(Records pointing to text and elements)
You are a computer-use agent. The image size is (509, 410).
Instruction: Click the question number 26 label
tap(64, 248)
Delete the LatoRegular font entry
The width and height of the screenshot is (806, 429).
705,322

Task description ▸
Put these records into a numbered list, one line per item, and drop any blank lines.

Response to this task ▸
1. You are a computer-use agent. The image size is (509, 410).
2. Instruction: Click the question number 26 label
3. tap(64, 248)
4. Delete the LatoRegular font entry
5. The width and height of the screenshot is (806, 429).
6. 705,322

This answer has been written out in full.